Once you've got a working single-threaded implementation, you can do performance testing and make a decision on whether a multi-threaded one is necessary.
Even if a multithreaded implementation is necessary, it may be easier to break it into several processes instead of threads (i.e. not sharing address space; either fork() or exec multiple copies of the process from a parent) if they don't have a lot of shared data.
You could also consider using something like Python's "Twisted" to make implementation easier (this is what it's designed for).
Really there's probably not a good case for using threads over processes - but maybe there is in your case, it's difficult to say. It depends how much data you need to share between threads.
I would look into a thread pool for this application.
http://threadpool.sourceforge.net/
Allow the thread pool to manage your threads and the queue.
You can tweak the maximum and minimum number of threads used based on performance profiling later.
Listen to the people advising you to use libevent (or OS specific utilities such as epoll/kqueue). In the case of many connections this is an absolute must because, like you said, creating threads will be an enormous perfomance hit, and select() also doesn't quite cut it.
Let your program decide. Add code to it that measures throughput and increases/decreases the number of threads dynamically to maximize it.
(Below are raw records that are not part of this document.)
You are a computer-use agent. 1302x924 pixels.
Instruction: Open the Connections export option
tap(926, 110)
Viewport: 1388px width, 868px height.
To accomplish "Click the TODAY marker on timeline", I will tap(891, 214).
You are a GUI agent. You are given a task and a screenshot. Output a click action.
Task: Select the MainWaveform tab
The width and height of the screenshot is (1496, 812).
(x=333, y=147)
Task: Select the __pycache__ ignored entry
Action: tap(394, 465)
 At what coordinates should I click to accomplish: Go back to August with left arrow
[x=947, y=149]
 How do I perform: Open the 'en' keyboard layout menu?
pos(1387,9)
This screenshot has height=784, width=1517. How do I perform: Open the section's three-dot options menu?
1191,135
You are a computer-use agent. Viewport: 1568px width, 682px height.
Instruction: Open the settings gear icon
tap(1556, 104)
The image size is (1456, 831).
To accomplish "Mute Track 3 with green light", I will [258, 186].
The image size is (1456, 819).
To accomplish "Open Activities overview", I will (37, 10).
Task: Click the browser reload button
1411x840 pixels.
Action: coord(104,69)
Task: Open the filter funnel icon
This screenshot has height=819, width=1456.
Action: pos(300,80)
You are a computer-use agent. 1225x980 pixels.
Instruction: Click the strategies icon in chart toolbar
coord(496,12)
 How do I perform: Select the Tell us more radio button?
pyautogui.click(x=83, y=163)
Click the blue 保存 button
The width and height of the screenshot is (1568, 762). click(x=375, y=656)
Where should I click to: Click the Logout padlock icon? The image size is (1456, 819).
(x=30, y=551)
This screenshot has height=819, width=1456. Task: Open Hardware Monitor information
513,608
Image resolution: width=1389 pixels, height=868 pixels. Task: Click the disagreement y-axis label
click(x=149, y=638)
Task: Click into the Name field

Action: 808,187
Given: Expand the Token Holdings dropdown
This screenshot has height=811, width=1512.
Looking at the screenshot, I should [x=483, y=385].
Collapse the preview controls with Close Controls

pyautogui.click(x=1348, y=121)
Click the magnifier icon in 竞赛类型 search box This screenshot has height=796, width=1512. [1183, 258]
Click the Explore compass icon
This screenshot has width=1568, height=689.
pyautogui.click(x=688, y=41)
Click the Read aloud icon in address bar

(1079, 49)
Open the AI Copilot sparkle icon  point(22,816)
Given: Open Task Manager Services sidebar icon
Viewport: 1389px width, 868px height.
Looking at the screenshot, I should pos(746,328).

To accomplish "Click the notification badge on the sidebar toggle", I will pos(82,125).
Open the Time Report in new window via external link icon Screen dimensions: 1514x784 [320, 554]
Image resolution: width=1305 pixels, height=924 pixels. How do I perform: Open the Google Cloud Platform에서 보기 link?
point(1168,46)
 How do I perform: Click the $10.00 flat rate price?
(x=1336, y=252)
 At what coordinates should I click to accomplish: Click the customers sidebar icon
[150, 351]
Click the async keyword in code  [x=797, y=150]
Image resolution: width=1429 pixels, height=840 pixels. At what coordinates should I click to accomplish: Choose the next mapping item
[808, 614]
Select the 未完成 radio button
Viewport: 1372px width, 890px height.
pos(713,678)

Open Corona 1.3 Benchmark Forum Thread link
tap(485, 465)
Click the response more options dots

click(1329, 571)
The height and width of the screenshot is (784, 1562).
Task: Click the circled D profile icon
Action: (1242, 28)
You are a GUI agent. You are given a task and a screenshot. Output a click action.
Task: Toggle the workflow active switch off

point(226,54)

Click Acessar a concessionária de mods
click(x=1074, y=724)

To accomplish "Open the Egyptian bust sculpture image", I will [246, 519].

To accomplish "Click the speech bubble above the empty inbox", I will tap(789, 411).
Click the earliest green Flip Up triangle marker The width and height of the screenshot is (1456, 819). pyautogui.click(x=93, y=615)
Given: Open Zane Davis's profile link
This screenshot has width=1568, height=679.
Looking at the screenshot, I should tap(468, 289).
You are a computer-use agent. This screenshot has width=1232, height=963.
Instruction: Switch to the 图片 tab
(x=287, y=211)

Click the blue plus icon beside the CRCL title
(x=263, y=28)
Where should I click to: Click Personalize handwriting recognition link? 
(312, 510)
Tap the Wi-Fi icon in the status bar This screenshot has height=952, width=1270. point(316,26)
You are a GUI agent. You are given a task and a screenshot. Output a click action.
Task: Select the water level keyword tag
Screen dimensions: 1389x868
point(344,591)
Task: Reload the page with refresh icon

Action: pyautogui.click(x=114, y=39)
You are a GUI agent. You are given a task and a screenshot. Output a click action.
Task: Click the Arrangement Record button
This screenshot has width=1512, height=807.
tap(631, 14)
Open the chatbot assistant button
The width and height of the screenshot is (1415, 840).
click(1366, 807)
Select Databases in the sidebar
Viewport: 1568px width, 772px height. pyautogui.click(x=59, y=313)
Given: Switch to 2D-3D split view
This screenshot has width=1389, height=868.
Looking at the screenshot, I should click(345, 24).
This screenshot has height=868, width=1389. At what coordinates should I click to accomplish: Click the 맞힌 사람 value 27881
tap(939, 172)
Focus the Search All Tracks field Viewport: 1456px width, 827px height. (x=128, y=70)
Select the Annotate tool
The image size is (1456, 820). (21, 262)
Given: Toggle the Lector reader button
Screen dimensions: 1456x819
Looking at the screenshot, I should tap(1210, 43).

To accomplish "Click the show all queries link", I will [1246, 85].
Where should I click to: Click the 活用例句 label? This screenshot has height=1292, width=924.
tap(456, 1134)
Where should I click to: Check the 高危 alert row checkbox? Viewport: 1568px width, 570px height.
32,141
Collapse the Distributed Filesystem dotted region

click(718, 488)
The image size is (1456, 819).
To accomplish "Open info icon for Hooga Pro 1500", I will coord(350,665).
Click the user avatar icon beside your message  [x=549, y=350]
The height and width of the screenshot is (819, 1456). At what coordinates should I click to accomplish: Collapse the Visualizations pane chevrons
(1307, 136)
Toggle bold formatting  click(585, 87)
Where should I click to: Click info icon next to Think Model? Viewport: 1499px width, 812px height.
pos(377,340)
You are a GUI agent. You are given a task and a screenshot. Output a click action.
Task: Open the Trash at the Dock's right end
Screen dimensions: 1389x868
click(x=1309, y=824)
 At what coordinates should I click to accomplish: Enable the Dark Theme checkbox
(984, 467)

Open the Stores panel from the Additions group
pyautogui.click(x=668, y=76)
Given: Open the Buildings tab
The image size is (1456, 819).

This way, your application will always perform well, regardless of the number of execution cores and other factors
It is a good idea to avoid trying to create one (or even N) threads per client request. This approach is classically non-scalable and you will definitely run into problems with memory usage or context switching. You should look at using a thread pool approach instead and look at the incoming requests as tasks for any thread in the pool to handle. The scalability of this approach is then limited by the ideal number of threads in the pool - usually this is related to the number of CPU cores. You want to try to have each thread use exactly 100% of the CPU on a single core - so in the ideal case you would have 1 thread per core, this will reduce context switching to zero. Depending on the nature of the tasks, this might not be possible, maybe the threads have to wait for external data, or read from disk or whatever so you may find that the number of threads is increased by some scaling factor.